Evolved Gas Analysis of Oxalates, Acetates, and Perchlorates: Examining Pyrolysis Data from Mars for Evidence of Organic Salts

Missions sent to Mars with the goal of identifying organic matter have relied on evolved gas analysis (EGA) for organic molecular detections. A ubiquitous product of these experiments is carbon dioxide. Potential sources include atmospherically adsorbed CO₂, carbonates, instrument background, and organic matter. Organic molecules can release CO₂ through processes such as decarboxylation or via combustion, if phases that thermally decompose to release oxygen are present in a sample. Such phases include oxychlorine salts, which have been found to be widespread across the martian surface. Thus, understanding how sample chemistry influences CO₂ release during heating is essential for constraining martian carbon sources, including organic molecules.

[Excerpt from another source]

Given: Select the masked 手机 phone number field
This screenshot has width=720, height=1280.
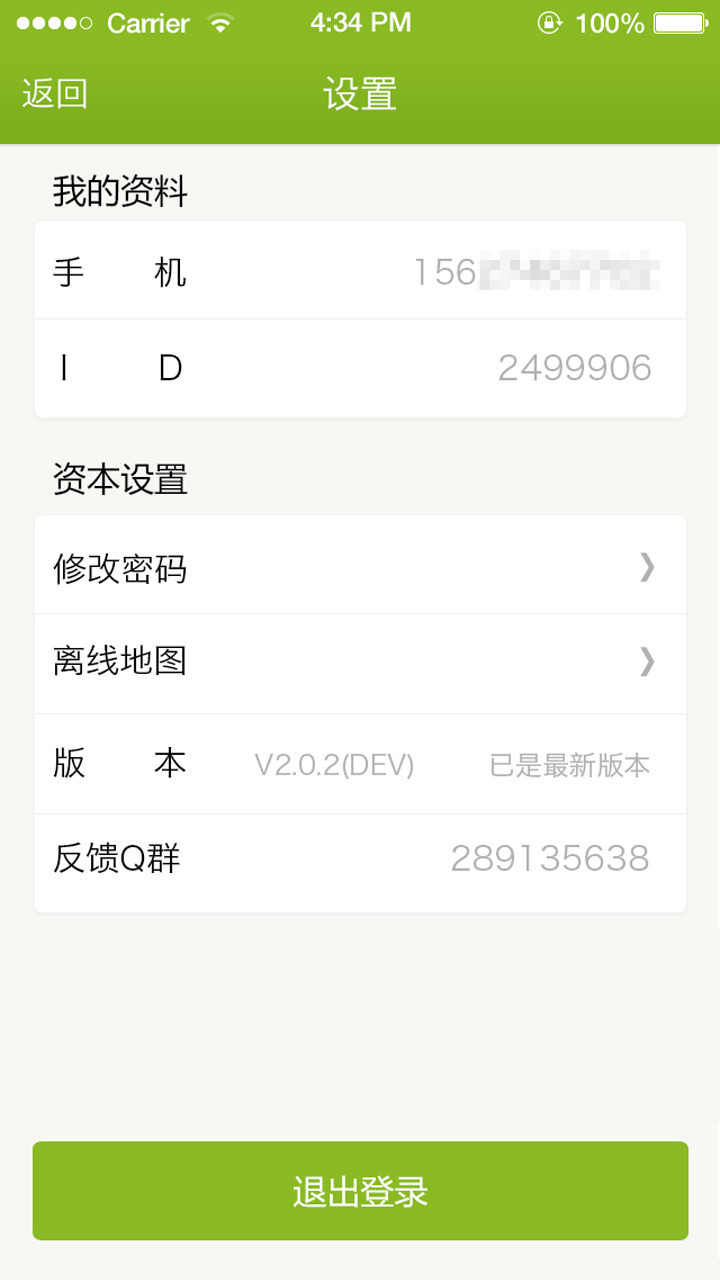Looking at the screenshot, I should [x=535, y=270].
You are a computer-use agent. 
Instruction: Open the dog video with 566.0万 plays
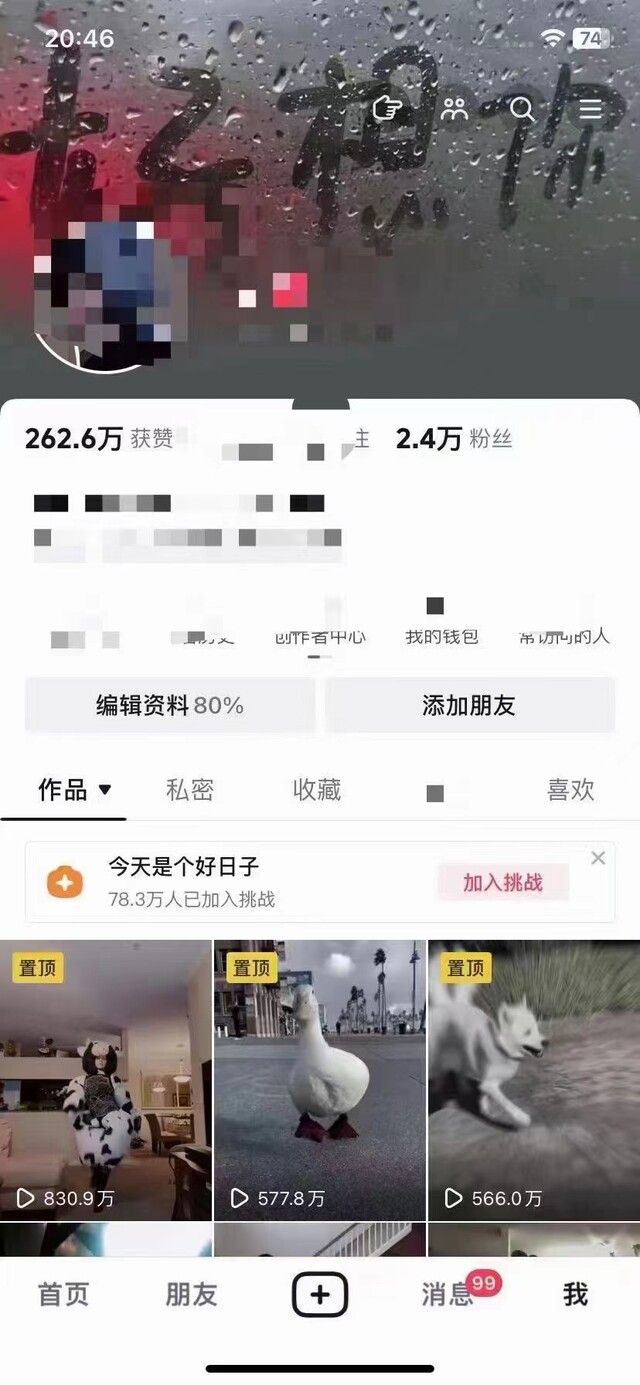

Mars is bombarded by ionizing radiation that cleaves water molecules and generates oxidising species in martian rocks and sediments. In the presence of these powerful oxidants, the surficial organic record of Mars is expected to include metastable organic salts, such as oxalates and acetates. Oxalates are challenging to unambiguously identify with EGA as the only products are CO₂ and CO. EGA of acetate yields CO₂, CO, acetone, acetic acid, and acetic anhydride, but the latter three products have not yet been detected in Mars data. A range of synthetic oxalate, acetate, and perchlorate standards were studied using a commercial laboratory setup analogous to the EGA experiments carried out by the Sample Analysis at Mars (SAM) instrument suite on board Curiosity rover. Evolved gas analyses were conducted on organic salts on their own and in mixtures with different perchlorate species. Lab EGA release temperatures for CO₂ and CO released from organic salts mixed with perchlorates most closely match SAM-EGA release temperatures of martian samples. CO₂ and CO release temperatures for isolated organic salts did not match SAM-EGA data. On Mars, metastable organic salts in the presence of oxychlorine salts could be responsible for many of the CO₂ peaks observed by SAM-EGA.